=== Task requirements ===
Repeat exactly the lines from the first line of the records through the line containing "Task: Open Control Center from the menu bar", and nothing more.
Start of Records provided
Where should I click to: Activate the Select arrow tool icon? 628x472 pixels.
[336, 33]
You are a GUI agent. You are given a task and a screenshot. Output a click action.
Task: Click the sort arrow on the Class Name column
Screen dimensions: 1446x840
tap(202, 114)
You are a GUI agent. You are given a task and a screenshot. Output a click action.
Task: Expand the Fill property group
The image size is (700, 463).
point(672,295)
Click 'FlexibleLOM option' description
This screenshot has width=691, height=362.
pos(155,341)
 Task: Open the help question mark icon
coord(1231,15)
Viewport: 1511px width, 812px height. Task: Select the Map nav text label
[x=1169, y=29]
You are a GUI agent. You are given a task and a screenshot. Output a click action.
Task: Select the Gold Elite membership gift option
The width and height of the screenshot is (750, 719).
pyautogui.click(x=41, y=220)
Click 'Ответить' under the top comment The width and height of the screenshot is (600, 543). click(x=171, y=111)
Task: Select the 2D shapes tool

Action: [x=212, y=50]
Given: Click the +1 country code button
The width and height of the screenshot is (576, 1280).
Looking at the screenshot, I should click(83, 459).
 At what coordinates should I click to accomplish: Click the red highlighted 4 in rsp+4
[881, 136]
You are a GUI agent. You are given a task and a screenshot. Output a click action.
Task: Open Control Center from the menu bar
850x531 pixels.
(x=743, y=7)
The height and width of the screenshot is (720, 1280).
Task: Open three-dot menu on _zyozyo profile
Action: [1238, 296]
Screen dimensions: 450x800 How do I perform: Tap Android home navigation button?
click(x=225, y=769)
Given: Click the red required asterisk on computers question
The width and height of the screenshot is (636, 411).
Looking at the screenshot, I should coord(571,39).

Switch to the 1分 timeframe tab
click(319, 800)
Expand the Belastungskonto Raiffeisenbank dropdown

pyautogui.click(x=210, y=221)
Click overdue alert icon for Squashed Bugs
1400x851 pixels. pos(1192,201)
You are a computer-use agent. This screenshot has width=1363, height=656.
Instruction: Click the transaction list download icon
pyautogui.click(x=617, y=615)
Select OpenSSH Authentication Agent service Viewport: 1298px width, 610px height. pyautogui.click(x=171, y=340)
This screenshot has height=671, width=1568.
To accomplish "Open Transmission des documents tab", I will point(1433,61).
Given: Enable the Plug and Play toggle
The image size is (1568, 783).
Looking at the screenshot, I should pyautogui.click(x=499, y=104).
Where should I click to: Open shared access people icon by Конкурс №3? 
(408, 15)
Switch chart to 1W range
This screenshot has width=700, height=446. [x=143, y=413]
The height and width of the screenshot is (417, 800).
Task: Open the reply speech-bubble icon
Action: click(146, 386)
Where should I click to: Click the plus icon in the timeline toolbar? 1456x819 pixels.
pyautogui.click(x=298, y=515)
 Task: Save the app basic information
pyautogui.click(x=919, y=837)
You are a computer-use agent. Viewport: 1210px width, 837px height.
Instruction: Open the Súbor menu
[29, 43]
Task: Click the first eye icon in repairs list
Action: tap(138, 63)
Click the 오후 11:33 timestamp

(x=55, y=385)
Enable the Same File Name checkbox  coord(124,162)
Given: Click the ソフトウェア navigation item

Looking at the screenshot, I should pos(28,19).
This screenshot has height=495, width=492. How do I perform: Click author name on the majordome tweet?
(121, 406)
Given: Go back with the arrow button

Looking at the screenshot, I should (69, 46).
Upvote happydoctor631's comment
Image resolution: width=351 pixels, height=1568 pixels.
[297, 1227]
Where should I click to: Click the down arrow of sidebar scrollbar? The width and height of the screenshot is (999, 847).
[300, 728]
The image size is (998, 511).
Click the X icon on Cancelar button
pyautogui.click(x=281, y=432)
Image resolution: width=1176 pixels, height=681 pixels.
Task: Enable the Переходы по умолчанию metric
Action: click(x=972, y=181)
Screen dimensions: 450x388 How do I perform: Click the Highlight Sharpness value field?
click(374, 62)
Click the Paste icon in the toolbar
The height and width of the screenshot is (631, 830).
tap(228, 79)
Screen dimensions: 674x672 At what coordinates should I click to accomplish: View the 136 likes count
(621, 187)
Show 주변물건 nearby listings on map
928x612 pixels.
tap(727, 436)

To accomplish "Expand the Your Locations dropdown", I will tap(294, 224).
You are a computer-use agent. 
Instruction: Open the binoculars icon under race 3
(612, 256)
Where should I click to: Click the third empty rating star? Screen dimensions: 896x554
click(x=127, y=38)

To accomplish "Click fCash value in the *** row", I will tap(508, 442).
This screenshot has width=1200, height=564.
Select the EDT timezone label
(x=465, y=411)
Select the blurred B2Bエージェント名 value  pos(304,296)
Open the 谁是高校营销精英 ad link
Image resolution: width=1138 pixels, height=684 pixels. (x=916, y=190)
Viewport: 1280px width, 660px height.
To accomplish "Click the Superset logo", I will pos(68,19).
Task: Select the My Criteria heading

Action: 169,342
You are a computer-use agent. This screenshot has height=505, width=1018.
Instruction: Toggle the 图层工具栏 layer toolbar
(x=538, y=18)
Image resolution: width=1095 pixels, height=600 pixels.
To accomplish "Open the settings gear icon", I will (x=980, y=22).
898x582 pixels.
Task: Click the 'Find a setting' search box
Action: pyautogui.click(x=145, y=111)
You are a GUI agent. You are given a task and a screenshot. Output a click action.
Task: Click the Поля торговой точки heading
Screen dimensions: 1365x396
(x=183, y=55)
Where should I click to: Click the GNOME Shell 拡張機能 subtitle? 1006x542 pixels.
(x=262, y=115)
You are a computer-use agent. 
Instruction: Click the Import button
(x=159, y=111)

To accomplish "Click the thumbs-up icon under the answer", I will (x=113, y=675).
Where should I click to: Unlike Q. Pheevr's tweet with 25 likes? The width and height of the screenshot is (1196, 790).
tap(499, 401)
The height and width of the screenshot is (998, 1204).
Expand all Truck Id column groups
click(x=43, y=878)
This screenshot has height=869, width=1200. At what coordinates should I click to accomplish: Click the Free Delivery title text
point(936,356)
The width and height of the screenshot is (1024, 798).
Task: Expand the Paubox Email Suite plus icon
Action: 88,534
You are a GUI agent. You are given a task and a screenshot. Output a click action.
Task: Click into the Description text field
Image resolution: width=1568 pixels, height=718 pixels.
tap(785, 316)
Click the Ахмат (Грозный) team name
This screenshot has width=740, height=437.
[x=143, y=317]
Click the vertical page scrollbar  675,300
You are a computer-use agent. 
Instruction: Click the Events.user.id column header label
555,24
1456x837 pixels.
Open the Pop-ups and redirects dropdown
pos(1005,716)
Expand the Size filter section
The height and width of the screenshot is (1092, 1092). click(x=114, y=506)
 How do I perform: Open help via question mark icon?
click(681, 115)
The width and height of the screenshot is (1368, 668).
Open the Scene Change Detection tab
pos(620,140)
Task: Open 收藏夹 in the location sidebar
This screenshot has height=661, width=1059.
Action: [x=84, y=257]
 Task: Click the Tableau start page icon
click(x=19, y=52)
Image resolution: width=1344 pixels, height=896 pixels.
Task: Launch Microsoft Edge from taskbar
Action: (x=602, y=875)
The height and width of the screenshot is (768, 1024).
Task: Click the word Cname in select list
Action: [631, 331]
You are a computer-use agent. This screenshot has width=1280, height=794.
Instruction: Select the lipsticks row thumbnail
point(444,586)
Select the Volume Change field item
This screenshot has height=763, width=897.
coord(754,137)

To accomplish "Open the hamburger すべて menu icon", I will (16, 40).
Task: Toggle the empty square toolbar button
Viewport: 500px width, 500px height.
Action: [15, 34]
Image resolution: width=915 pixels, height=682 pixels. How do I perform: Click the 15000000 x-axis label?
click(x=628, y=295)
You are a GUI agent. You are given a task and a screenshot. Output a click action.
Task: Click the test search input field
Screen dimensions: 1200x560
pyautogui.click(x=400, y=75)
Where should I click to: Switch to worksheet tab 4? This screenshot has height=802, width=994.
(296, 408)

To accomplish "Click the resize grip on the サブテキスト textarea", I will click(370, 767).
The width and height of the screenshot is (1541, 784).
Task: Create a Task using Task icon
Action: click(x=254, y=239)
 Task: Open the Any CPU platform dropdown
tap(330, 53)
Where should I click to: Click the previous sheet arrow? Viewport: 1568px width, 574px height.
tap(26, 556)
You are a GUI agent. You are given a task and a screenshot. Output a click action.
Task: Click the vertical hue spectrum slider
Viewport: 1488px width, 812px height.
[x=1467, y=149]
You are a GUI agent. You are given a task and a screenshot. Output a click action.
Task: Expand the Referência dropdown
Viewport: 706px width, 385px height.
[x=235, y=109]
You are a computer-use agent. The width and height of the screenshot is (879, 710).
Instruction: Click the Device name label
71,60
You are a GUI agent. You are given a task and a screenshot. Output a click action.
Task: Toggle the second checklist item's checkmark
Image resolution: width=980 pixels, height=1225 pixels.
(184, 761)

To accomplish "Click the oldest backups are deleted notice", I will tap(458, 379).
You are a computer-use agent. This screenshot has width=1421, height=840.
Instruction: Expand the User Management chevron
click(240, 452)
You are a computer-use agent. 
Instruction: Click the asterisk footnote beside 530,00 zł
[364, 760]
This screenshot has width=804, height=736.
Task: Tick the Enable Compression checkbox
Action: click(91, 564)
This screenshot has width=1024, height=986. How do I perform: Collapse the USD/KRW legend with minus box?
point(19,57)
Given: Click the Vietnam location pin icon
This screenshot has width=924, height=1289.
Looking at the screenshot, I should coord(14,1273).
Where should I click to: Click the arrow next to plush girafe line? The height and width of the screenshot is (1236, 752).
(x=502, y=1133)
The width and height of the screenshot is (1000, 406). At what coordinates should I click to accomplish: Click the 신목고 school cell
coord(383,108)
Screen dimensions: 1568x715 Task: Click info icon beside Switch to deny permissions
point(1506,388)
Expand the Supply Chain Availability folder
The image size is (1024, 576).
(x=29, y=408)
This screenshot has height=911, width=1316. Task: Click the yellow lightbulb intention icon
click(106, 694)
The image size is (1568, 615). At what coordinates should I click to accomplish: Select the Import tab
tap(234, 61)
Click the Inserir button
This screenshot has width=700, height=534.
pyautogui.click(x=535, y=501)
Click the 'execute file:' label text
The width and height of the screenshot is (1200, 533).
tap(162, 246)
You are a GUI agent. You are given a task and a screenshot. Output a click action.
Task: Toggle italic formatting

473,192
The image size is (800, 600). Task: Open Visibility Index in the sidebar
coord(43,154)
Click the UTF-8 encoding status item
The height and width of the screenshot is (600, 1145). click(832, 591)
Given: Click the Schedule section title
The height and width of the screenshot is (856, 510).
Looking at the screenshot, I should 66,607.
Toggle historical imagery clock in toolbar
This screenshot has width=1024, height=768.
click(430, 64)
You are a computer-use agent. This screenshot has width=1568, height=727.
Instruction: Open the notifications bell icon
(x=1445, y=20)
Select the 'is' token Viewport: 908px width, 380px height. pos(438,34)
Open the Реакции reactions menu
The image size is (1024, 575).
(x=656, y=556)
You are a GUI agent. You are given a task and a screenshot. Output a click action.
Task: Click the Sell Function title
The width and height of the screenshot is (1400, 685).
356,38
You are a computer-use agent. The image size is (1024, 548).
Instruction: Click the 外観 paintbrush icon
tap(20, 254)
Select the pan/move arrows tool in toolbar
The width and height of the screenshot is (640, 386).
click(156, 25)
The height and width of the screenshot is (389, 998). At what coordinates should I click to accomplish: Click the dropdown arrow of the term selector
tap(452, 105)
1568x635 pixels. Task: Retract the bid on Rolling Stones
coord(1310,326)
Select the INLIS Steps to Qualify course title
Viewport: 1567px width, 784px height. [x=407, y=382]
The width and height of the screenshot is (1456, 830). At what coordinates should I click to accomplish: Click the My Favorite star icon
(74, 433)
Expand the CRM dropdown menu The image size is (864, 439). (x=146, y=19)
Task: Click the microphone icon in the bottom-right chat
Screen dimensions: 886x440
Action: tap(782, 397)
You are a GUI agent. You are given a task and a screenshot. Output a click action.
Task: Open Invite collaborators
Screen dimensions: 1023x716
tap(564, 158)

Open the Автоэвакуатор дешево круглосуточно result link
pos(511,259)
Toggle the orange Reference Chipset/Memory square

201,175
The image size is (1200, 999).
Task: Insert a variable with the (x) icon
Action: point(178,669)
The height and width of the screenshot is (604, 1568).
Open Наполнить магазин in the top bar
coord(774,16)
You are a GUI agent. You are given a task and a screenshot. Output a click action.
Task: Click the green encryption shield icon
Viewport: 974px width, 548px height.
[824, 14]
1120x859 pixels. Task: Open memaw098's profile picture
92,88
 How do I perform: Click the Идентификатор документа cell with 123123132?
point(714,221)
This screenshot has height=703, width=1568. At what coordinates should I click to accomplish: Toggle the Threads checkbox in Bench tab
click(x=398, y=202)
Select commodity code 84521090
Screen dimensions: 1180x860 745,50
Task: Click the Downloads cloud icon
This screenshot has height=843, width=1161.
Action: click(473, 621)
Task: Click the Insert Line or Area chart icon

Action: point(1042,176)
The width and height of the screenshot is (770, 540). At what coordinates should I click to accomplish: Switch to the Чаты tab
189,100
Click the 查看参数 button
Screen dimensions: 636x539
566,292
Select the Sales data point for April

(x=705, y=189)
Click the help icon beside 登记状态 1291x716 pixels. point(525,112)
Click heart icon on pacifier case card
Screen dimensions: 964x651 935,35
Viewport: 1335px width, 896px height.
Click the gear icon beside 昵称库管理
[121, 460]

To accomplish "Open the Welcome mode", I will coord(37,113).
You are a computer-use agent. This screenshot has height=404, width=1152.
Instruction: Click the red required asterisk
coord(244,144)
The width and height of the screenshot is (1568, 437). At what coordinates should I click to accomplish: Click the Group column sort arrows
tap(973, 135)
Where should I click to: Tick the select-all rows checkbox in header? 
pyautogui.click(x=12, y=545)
End of Records provided
=== Written solution ===
Where should I click to: Activate the Select arrow tool icon? 628x472 pixels.
[336, 33]
You are a GUI agent. You are given a task and a screenshot. Output a click action.
Task: Click the sort arrow on the Class Name column
Screen dimensions: 1446x840
tap(202, 114)
You are a GUI agent. You are given a task and a screenshot. Output a click action.
Task: Expand the Fill property group
The image size is (700, 463).
point(672,295)
Click 'FlexibleLOM option' description
This screenshot has width=691, height=362.
pos(155,341)
 Task: Open the help question mark icon
coord(1231,15)
Viewport: 1511px width, 812px height. Task: Select the Map nav text label
[x=1169, y=29]
You are a GUI agent. You are given a task and a screenshot. Output a click action.
Task: Select the Gold Elite membership gift option
The width and height of the screenshot is (750, 719).
pyautogui.click(x=41, y=220)
Click 'Ответить' under the top comment The width and height of the screenshot is (600, 543). click(x=171, y=111)
Task: Select the 2D shapes tool

Action: [x=212, y=50]
Given: Click the +1 country code button
The width and height of the screenshot is (576, 1280).
Looking at the screenshot, I should click(83, 459).
 At what coordinates should I click to accomplish: Click the red highlighted 4 in rsp+4
[881, 136]
You are a GUI agent. You are given a task and a screenshot. Output a click action.
Task: Open Control Center from the menu bar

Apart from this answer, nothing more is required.